SketchUp fue diseñado para usarlo de una manera intuitiva y flexible, facilitando ampliamente su uso en comparación con otros programas de modelado 3D. Cualquier persona, desde un niño hasta un adulto, pueden de manera muy sencilla aprender a utilizar esta herramienta para diseño tridimensional. El programa también incluye en sus recursos un tutorial en vídeo para ir aprendiendo paso a paso cómo se puede ir diseñando y modelando el propio ambiente. Se recomienda a los principiantes tener paciencia para seguir las explicaciones del tutorial (está disponible la versión en español).
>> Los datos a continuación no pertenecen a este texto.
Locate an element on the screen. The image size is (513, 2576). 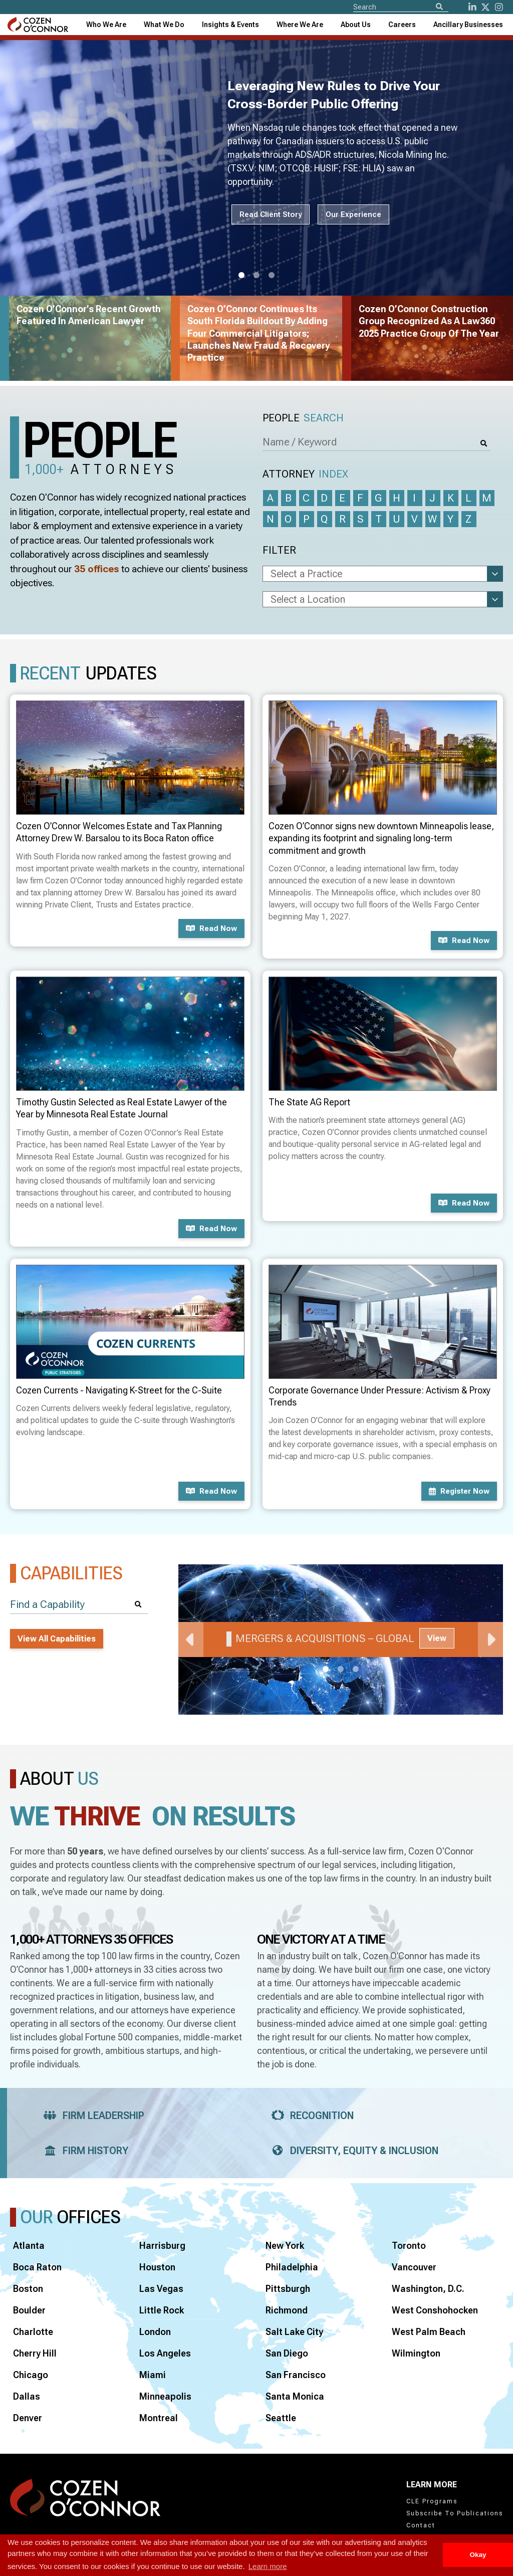
View is located at coordinates (436, 1638).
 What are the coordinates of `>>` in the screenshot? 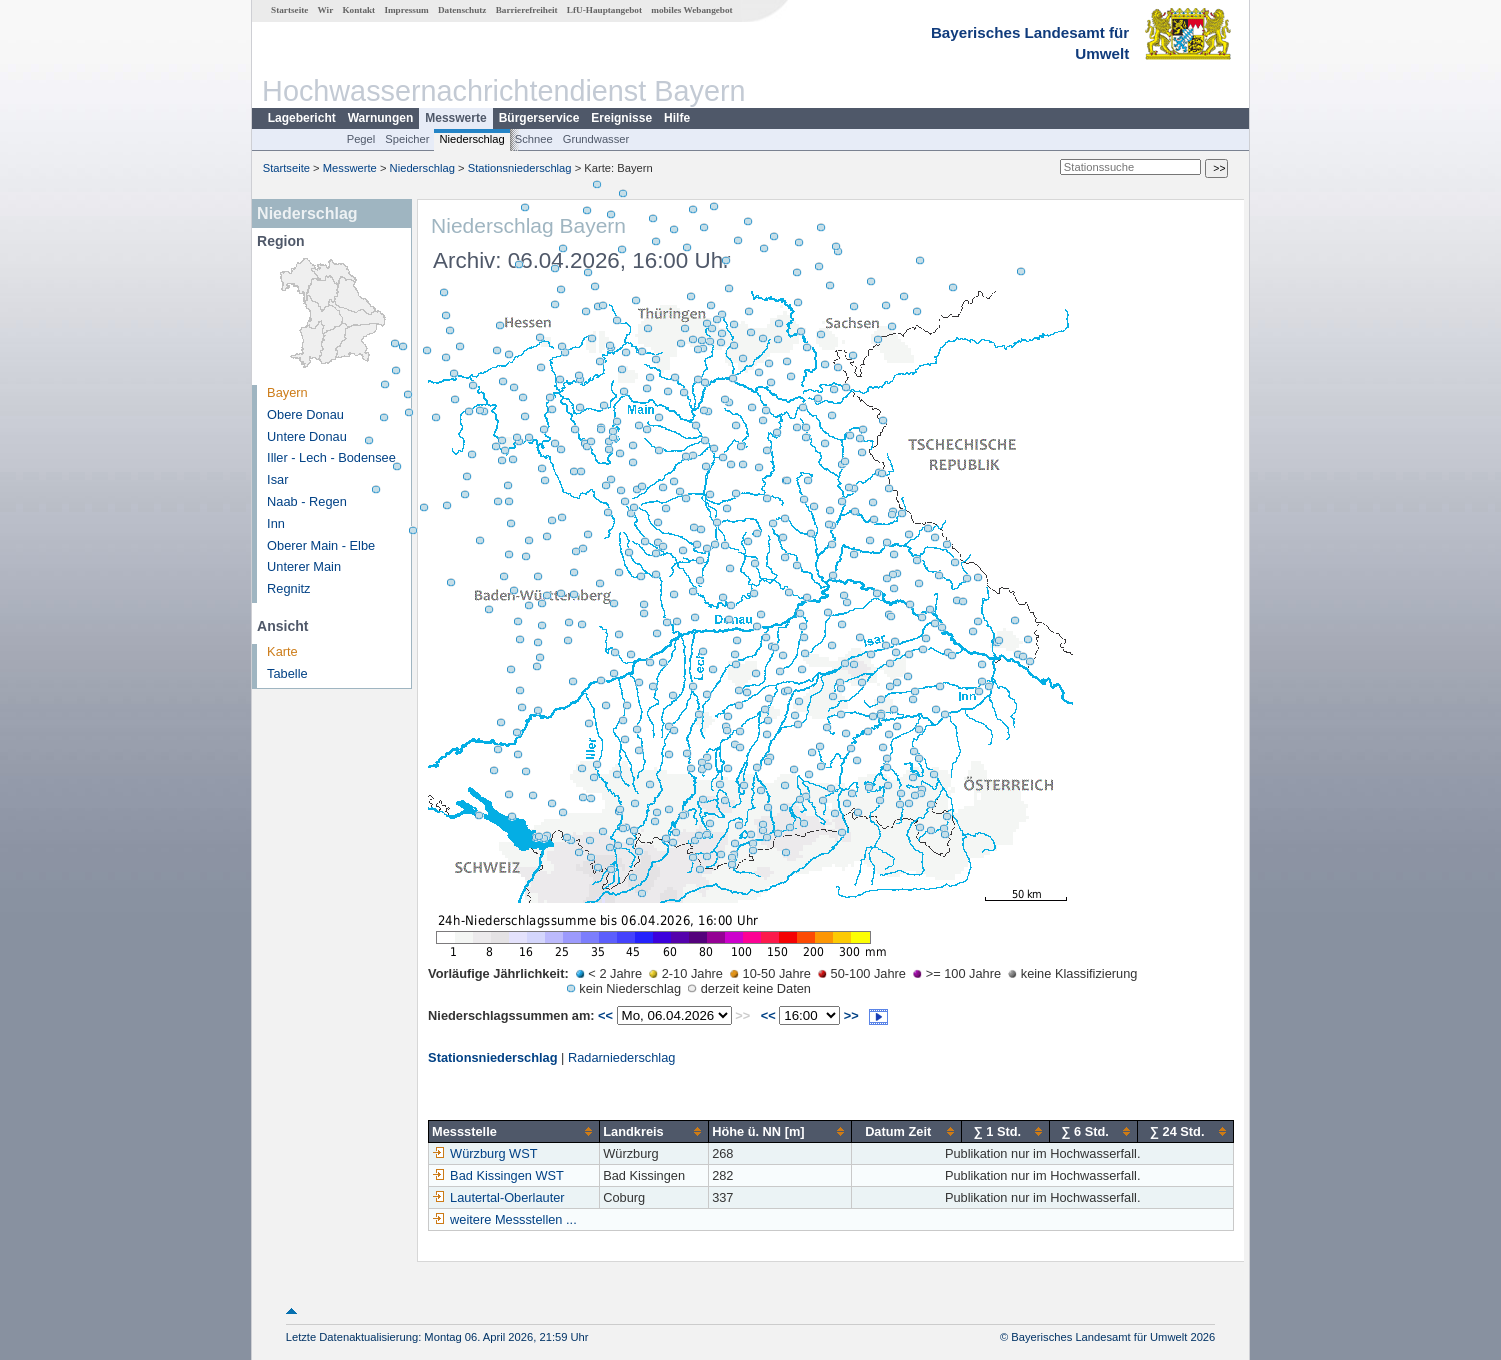 It's located at (851, 1015).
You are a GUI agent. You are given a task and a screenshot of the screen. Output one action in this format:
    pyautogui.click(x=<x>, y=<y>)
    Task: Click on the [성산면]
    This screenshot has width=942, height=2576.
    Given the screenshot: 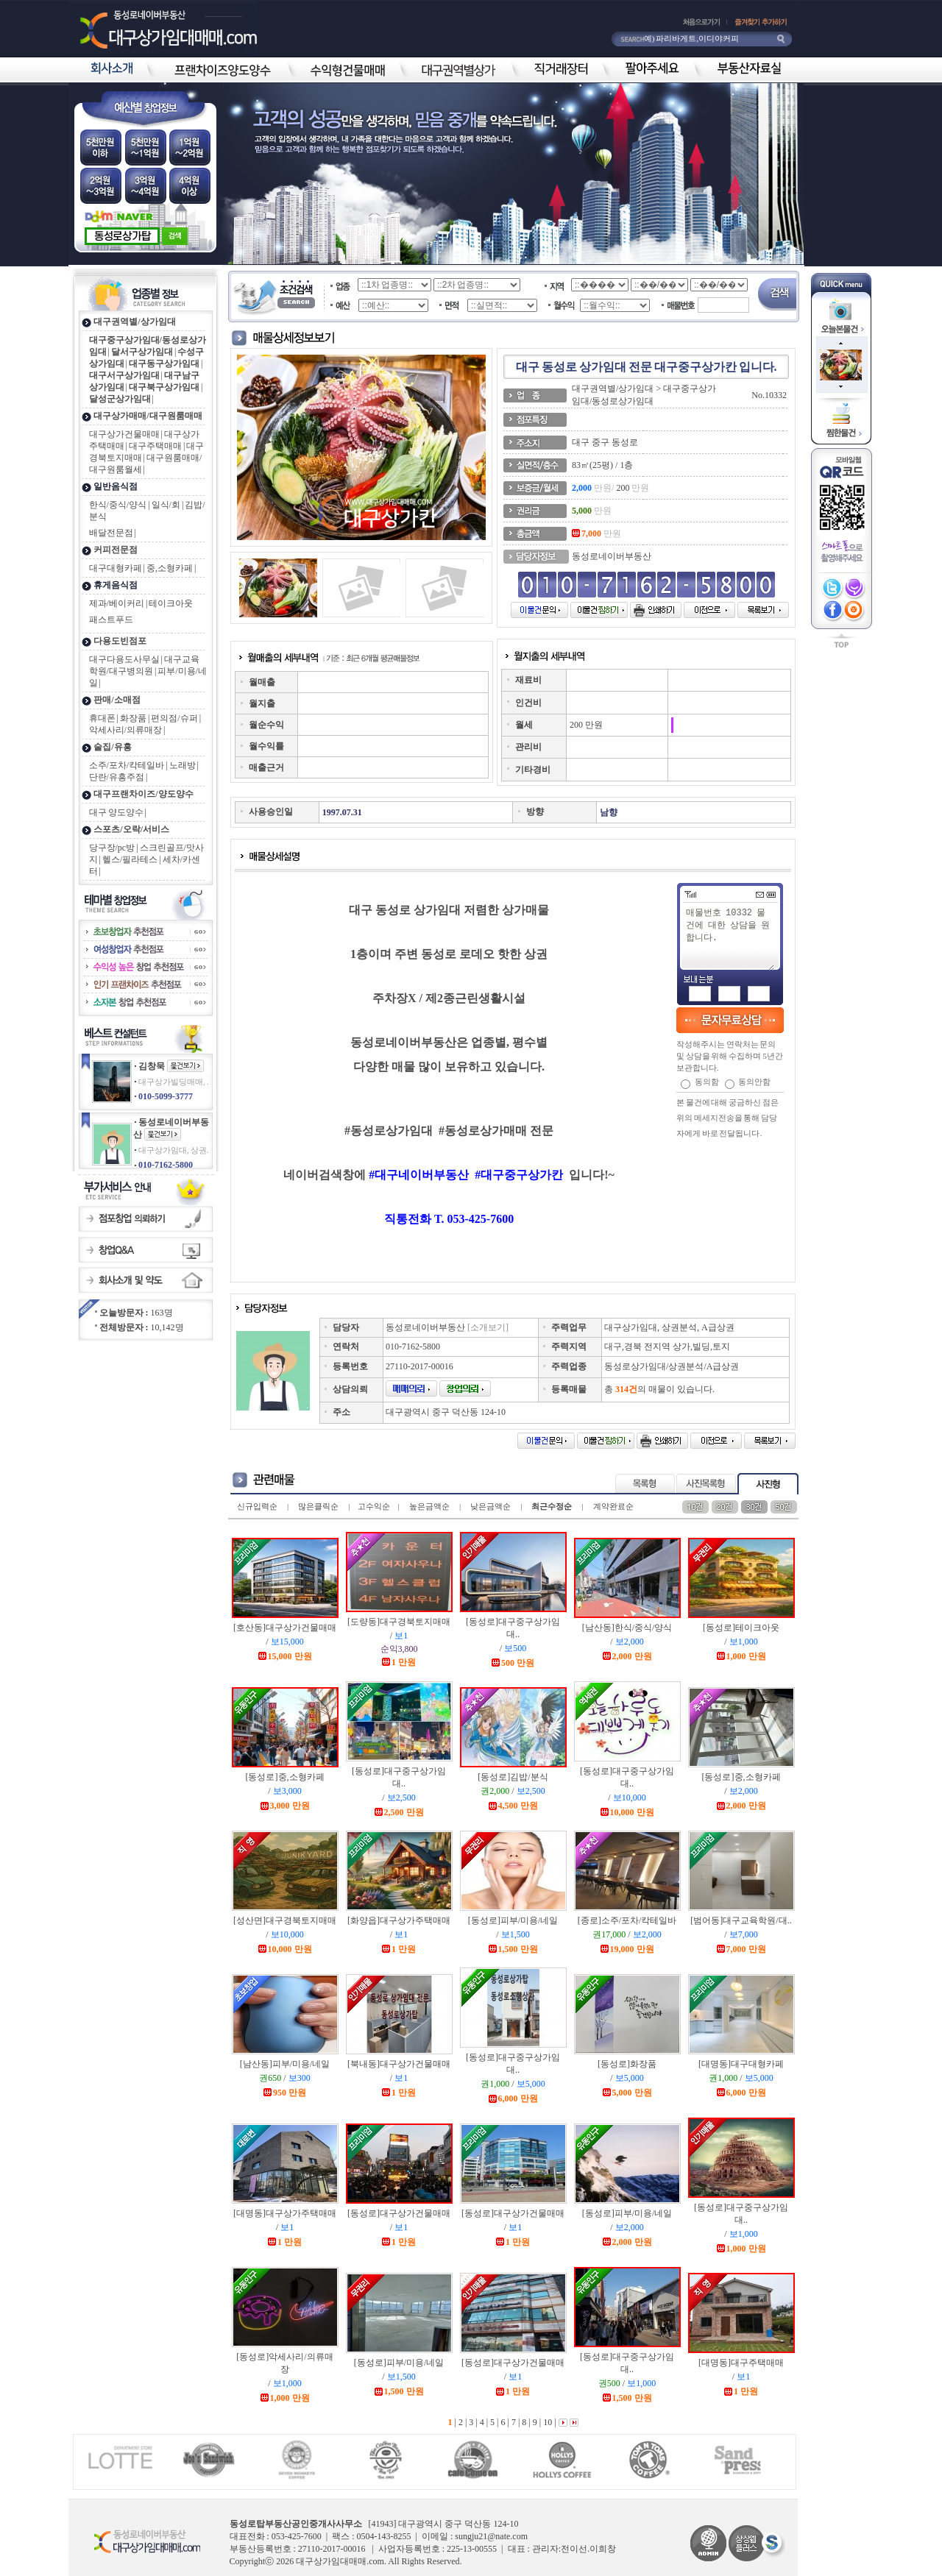 What is the action you would take?
    pyautogui.click(x=284, y=1920)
Como una introducción, el tutorial tiene una importancia básica para comprender lo sencillo, práctico y poderoso que en definitiva resulta ser este programa.

SketchUp permite moldear imágenes en 3D de edificios, coches, personas y cualquier objeto o artículo dentro de la imaginación del diseñador o dibujante. Además, para facilidad, el programa incluye una galería de objetos, texturas e imágenes para descargar.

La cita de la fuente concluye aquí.